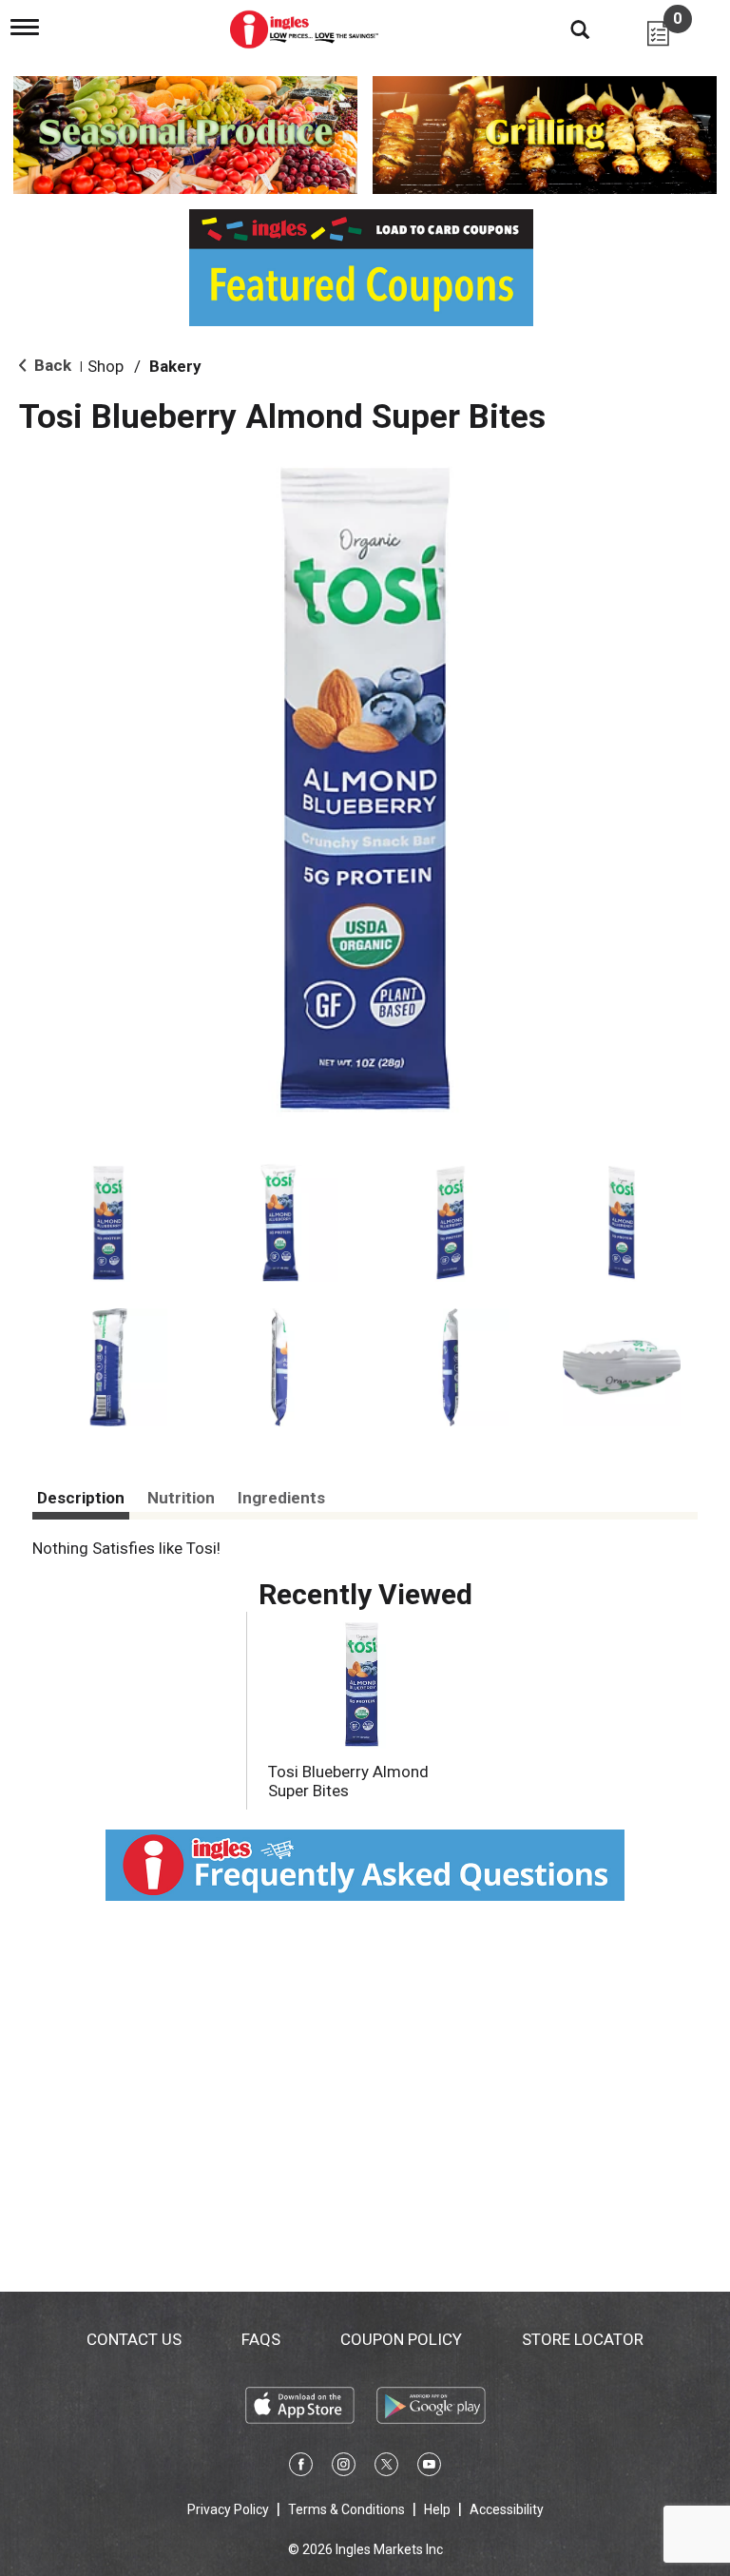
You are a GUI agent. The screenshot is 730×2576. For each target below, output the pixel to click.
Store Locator (583, 2339)
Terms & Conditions (346, 2509)
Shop (105, 366)
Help (437, 2509)
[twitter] (386, 2467)
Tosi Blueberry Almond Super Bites (348, 1781)
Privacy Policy (228, 2509)
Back (50, 365)
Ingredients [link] (281, 1497)
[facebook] (301, 2467)
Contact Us (134, 2339)
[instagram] (343, 2467)
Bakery (175, 366)
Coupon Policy (401, 2339)
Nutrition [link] (181, 1497)
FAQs (260, 2339)
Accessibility (507, 2509)
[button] (108, 1223)
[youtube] (429, 2467)
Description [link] (81, 1497)
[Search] (565, 28)
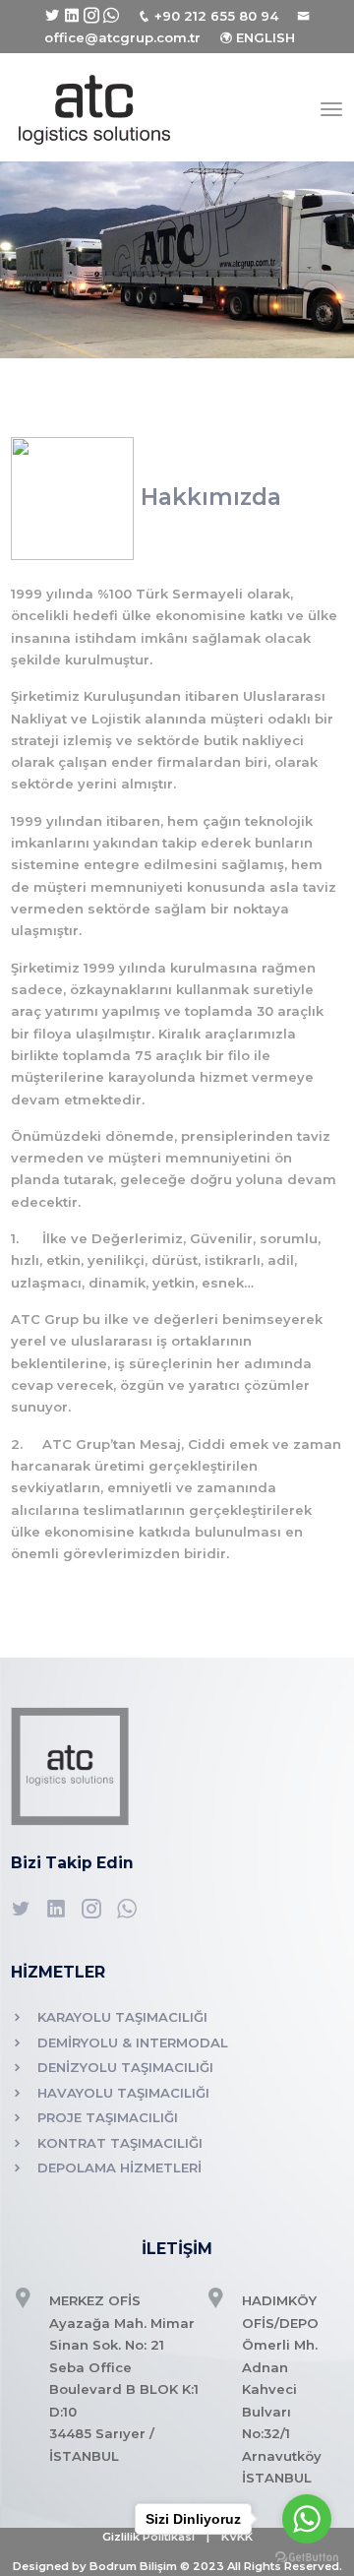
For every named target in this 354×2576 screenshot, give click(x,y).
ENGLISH (265, 37)
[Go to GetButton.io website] (306, 2556)
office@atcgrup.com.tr (122, 37)
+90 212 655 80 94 (216, 16)
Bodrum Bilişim (133, 2566)
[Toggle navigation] (331, 109)
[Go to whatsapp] (306, 2519)
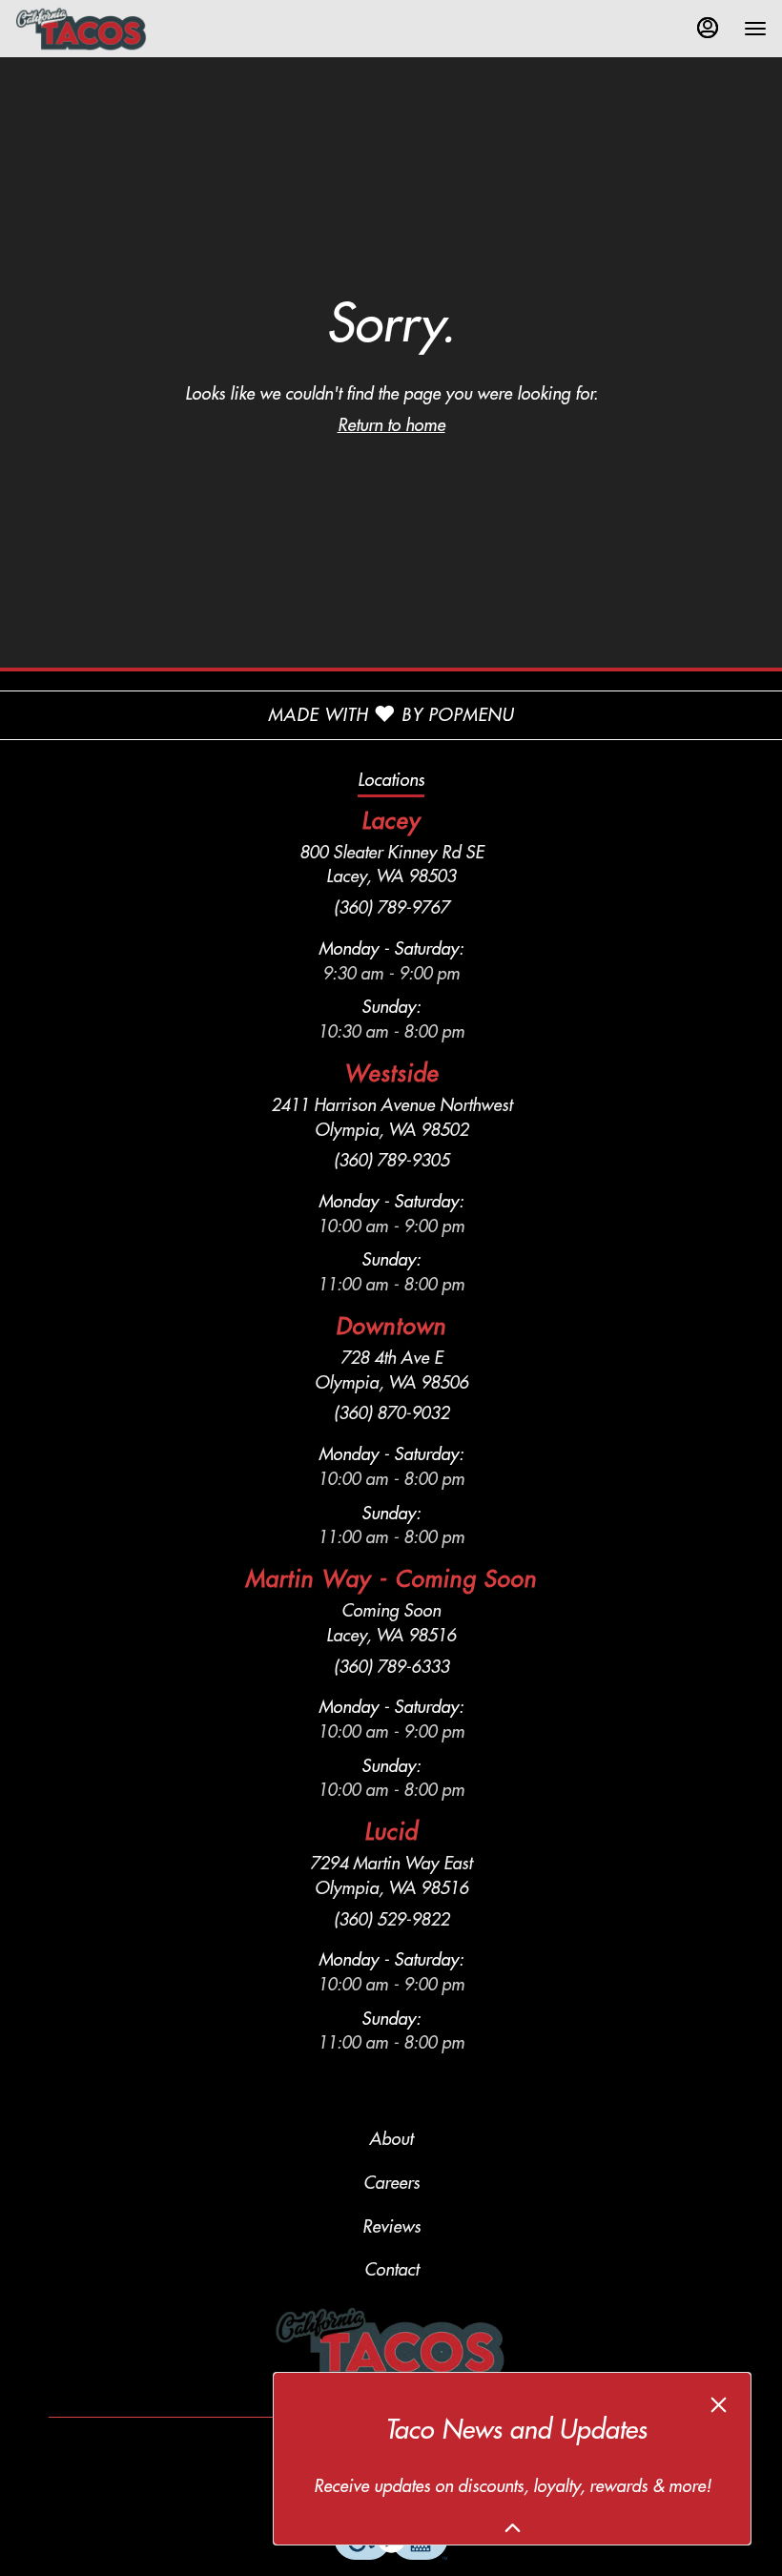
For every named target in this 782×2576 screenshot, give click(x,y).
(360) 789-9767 (391, 908)
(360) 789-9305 (391, 1160)
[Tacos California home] (101, 28)
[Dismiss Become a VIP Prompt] (718, 2404)
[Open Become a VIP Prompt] (512, 2528)
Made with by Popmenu (257, 715)
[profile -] (707, 27)
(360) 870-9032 (391, 1413)
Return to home (391, 425)
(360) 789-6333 (391, 1667)
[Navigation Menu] (755, 28)
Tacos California (391, 2345)
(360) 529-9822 (391, 1919)
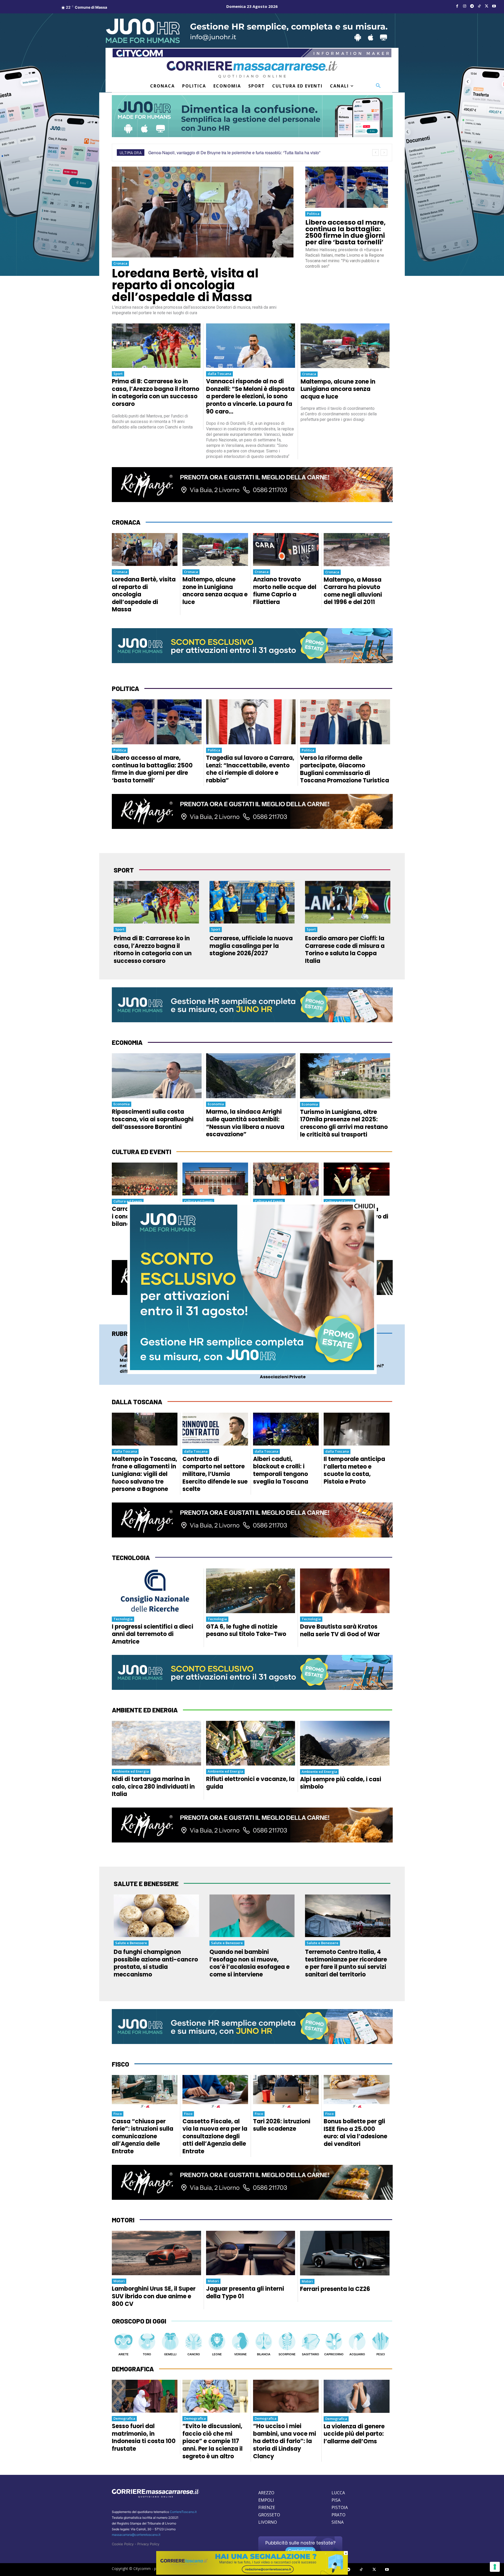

> [EXERCISE AIM] From the records above, return each line where "named" occurs.

> [OUTPUT]
For every named target in this 354×2576 screenshot, give click(x,y).
For every named target in this 782×2576 screenshot, give click(x,y).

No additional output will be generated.